Henry Miller went into my personal hall of fame. He’s still there today, shored up by two cherished paperback Obelisk Press editions of the “Tropics” books, “not” admonishes the back cover, “for import into the United States.” (It was banned for obscenity when this edition was published.)
Since then, there have been others, other books, other writers, other moments that pushed my buttons and realigned the poles on my internal batteries. The Buttkicker, who freely admits he’s light-years behind his intellectually omnivorous spouse (“What do you mean, you’ve never read “Utopia”??? Why not???”), has arranged to blow up my brain at regular intervals, especially if he thinks I need it. He writes sci-fi on the sly, so – wheel in the many late and likewise Great. Thanks to him, I’ve added Heinlein, Lovecraft, Frank Herbert to the Hall of Fame. Together, we discovered Dan Simmons’ “Ilium” and “Olympos”, two books so breathtakingly original you can’t believe you even read it. It’s the Trojan War, that long-dead pulverized horse of literature, but not anything at all like you’ve ever read it before – or likely since.
There have been discoveries of other, unheralded and sub-radar talent, talent that deserves a much wider audience, and stories that are retold as you’ve never read them before, and some of them rate the firecracker rating, while others are H-bomb level.
Then, right at the moment i was getting cozy and complacent and contented with the status quo, the Buttkicker sprang into action. Yupp, time to blow her head off again, fire her up again, make her sleepless at night – again, and not the way you think.
He managed to get his hands on a documentary called “Dreams with Sharp Teeth”, about a writer he thought could be an inspiration and a motivation and many things beside: Harlan Ellison.

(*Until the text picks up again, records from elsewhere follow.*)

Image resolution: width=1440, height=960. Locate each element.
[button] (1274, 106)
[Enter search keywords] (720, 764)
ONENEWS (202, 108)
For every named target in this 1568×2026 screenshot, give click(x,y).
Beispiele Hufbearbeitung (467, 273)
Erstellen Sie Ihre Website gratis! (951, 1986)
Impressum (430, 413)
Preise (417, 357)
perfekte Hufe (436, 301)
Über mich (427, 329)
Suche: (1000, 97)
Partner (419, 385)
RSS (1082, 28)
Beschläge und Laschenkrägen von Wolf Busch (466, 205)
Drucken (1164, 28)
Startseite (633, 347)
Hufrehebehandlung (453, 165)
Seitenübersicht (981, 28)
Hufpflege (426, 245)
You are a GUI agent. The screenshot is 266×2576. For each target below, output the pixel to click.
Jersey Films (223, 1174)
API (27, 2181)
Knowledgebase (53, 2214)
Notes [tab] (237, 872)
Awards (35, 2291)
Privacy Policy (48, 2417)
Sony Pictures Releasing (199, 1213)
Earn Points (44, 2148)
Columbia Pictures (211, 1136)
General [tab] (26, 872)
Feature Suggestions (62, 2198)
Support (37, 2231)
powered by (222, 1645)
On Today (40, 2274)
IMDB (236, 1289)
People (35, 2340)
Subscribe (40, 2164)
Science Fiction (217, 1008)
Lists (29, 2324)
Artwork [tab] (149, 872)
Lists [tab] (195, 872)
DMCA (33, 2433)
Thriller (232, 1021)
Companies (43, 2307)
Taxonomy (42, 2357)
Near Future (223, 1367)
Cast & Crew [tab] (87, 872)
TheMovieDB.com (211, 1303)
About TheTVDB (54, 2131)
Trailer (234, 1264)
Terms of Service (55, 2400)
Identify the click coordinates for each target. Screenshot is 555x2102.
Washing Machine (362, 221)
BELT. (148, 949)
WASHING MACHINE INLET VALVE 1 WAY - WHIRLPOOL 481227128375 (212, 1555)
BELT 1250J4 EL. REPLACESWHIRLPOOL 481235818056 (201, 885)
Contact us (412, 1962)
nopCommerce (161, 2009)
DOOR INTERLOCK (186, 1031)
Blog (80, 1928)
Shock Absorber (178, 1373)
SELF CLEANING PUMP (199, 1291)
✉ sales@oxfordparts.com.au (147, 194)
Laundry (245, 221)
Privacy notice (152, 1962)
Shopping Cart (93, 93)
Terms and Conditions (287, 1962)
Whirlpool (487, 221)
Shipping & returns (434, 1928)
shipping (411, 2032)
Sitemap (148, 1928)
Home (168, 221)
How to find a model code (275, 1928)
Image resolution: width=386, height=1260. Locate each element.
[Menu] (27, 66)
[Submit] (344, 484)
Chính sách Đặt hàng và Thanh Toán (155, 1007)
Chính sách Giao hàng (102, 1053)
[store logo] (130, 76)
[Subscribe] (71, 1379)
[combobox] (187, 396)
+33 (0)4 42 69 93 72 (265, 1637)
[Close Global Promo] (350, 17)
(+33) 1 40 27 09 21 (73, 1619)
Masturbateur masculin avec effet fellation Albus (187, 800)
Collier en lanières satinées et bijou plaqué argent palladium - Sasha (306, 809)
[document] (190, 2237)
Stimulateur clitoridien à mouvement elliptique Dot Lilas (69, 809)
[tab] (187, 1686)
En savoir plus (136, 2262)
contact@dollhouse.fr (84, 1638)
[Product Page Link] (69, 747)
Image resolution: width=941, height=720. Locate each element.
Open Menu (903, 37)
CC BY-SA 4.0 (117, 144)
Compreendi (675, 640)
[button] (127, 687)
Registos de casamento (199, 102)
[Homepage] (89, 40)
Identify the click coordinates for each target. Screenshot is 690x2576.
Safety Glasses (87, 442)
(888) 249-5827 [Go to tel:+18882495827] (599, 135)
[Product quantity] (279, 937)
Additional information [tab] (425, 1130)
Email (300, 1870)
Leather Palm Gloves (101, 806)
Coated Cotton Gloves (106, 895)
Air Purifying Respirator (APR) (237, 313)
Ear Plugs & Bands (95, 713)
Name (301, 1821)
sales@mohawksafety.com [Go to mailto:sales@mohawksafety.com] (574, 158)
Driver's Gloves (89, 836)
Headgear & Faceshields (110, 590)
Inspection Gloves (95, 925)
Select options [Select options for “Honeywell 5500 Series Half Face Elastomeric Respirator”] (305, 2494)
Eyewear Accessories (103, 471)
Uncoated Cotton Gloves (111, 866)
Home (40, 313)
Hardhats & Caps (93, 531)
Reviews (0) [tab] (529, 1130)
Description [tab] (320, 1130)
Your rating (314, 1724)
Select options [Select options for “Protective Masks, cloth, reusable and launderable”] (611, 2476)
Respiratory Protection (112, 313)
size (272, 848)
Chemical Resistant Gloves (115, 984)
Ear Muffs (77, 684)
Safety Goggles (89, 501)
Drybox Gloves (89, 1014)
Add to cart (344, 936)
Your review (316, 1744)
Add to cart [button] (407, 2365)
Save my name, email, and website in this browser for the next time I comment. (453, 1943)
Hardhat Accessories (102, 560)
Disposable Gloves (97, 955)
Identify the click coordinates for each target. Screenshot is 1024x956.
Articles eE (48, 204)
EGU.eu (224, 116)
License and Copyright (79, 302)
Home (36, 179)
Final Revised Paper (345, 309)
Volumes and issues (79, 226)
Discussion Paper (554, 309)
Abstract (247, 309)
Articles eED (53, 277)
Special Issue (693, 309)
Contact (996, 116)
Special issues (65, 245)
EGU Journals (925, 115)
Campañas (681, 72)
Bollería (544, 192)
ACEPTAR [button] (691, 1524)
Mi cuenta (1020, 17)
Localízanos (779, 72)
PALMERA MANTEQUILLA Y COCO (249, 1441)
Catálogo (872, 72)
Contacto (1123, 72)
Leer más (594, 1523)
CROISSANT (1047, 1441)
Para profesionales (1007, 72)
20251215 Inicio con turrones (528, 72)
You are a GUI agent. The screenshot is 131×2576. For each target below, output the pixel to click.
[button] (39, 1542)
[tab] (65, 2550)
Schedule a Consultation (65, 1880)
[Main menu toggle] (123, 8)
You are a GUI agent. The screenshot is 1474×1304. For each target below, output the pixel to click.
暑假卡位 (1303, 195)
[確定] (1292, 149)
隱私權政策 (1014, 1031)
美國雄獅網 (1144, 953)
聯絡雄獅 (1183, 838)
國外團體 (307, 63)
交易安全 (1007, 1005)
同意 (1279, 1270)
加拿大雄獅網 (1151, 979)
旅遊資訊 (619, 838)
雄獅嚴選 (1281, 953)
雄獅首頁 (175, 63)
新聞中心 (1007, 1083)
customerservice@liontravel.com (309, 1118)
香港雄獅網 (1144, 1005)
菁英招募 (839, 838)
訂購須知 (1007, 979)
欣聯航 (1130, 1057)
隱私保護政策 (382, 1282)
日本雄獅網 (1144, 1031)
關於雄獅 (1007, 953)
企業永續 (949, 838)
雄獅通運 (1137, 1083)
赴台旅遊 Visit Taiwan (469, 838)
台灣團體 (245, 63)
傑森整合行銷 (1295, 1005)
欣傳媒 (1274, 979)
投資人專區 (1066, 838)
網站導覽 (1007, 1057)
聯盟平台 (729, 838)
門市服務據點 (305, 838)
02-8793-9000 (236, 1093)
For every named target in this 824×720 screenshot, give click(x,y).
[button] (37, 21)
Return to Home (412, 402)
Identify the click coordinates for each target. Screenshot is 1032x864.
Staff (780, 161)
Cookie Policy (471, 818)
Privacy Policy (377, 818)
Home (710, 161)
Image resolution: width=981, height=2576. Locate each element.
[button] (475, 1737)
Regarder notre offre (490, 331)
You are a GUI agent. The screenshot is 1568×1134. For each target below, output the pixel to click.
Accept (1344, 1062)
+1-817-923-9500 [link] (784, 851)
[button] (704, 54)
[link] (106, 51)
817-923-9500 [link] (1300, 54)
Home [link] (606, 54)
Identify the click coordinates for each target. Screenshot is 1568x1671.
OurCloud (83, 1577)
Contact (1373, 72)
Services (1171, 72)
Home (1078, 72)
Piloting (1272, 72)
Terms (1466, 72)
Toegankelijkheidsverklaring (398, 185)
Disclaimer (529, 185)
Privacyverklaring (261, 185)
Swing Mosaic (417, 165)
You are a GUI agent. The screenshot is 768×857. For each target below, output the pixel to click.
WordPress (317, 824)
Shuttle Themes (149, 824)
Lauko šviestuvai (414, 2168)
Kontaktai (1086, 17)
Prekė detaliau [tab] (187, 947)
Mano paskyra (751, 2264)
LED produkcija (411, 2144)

Now, the name is not at all unfamiliar. A long time ago, when I could afford such things, I read Playboy for the articles, and quite often, there would be one or another essay by this dude, Harlan Ellison, and they were always provocative, interesting, and often hysterically funny. But I wasn’t exactly burning holes in the asphalt to my local English-language second-hand bookshop to buy up his entire oeuvre because of them.
Some things you have to be ready for. I wasn’t ready – yet.
Friday night, once Damien had crashed, the house was quiet, and we had just finished watching Luc Besson’s “Subway”, out came – the dreams with sharp teeth. I laughed so hard I started to wheeze. I scraped up my jaw off the floor. I know for a definite fact I’ve been scraping my brain off several horizontal and vertical surfaces ever since. And now, I am ready. I am so ready, it’s a scandal. There’s a writer out there, a writer whose books I’ve never read, whose worlds I don’t know, just waiting for his words to blow up my brain to subatomic particulate matter.
I can’t wait.
Even if the esteemed Mr. Ellison will never directly influence me or my own substandard words, even if I’m not even that big a sci-fi fan, strictly speaking, I can and likely will learn a lot from someone who takes great care with his words, his allusions and metaphors.
Writing, as he once said, is supposed to be hard, otherwise everyone would be doing it.
Well, take my word for it, people – it is. Hard. Harder than you think, especially if it sounds effortless and unrestrained and reads like you think.
So long as it does – make you think. If you’re lucky, your head might explode, just as mine did and still does, every day.
But a little inspiration never hurt anyone.
Just watch for that particulate matter. You may never find it again.